EX-99.1 2 ex9918k073113.htm EXHIBIT Ex99.18K073113


Exhibit 99.1


Cray Media:
Investors:
Nick Davis
Paul Hiemstra
206/701-2123
206/701-2044
pr@cray.com
ir@cray.com


CRAY INC. REPORTS SECOND QUARTER 2013 RESULTS
Company increases revenue outlook for 2013
        
Seattle, WA - July 31, 2013 - Global supercomputer leader Cray Inc. (Nasdaq: CRAY) today announced financial results for the second quarter ended June 30, 2013. Revenue for the quarter was $84.5 million compared to $84.2 million in the prior year period. Cray reported a net loss for the quarter of $0.2 million or $0.00 per share compared to net income of $147.4 million or $3.91 diluted income per share in the second quarter of 2012. Net loss results for the second quarter of 2013 were positively impacted by a $9.3 million tax benefit which resulted from the partial release of the valuation allowance held against Cray's deferred tax assets. The second quarter of 2012 operating results included a $139.1 million pre-tax gain, which resulted from the sale of the Company's interconnect hardware development program to Intel Corporation.

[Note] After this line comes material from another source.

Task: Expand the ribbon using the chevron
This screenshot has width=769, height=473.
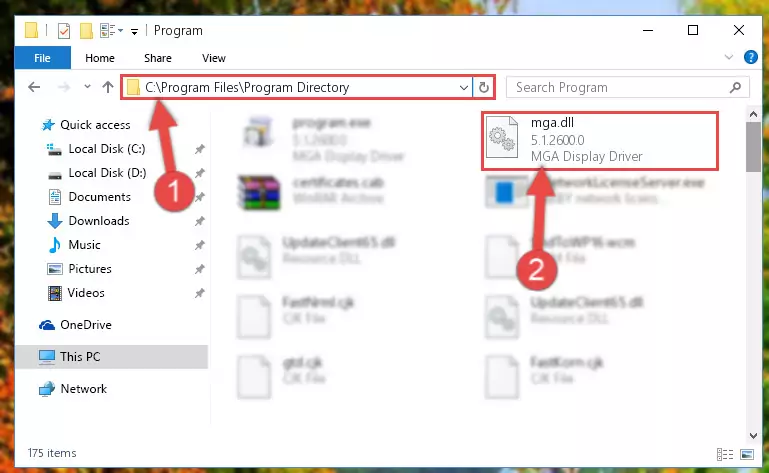Action: (728, 57)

All figures in this release are based on U.S. GAAP unless otherwise noted. A reconciliation of GAAP measures to non-GAAP measures is included with the financial tables of this press release. Non-GAAP net loss, which adjusts for selected unusual and non-cash items, was $7.0 million or $0.19 per share for the second quarter of 2013, compared to non-GAAP net income of $12.8 million or $0.34 per share for the second quarter of 2012.

Revenue for the six-month period ended June 30, 2013 was $164.0 million compared with $196.5 million in the prior year period. Non-GAAP net loss for the first six months of 2013 was $15.4 million, compared to non-GAAP net income of $21.8 million for the prior year period.

Total gross profit margin for the second quarter of 2013 was 32% compared to 41% for the second quarter of 2012. Non-GAAP total gross profit margin for the second quarter of 2013 was 33% compared to 41% for the second quarter of 2012. For the second quarter of 2013, product margin was 24% and service margin was 54%. Product margin for the second quarter of 2013 was negatively impacted in part by higher than anticipated costs on a single, large installation. Without the additional costs associated with this installation, product margin for the quarter would have been 8 percentage points higher, at 32%, and total gross profit margin would have been 6 percentage points higher, at 38%.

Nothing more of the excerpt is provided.